Which lines run from the one containing "Task: Tap the Ürünü Değerlendir button" to the end of the listing? Copy them out exactly, leaving out the rest.
►
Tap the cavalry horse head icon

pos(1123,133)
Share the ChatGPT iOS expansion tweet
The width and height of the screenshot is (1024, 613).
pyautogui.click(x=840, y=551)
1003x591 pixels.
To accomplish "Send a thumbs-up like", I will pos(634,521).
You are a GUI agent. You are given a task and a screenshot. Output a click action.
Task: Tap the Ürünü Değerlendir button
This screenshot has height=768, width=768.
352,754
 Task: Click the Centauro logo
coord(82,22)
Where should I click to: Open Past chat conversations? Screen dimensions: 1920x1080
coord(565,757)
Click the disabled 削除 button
◄
◆ RESULT FOR THIS EXERCISE
Task: Tap the Ürünü Değerlendir button
This screenshot has height=768, width=768.
352,754
 Task: Click the Centauro logo
coord(82,22)
Where should I click to: Open Past chat conversations? Screen dimensions: 1920x1080
coord(565,757)
Click the disabled 削除 button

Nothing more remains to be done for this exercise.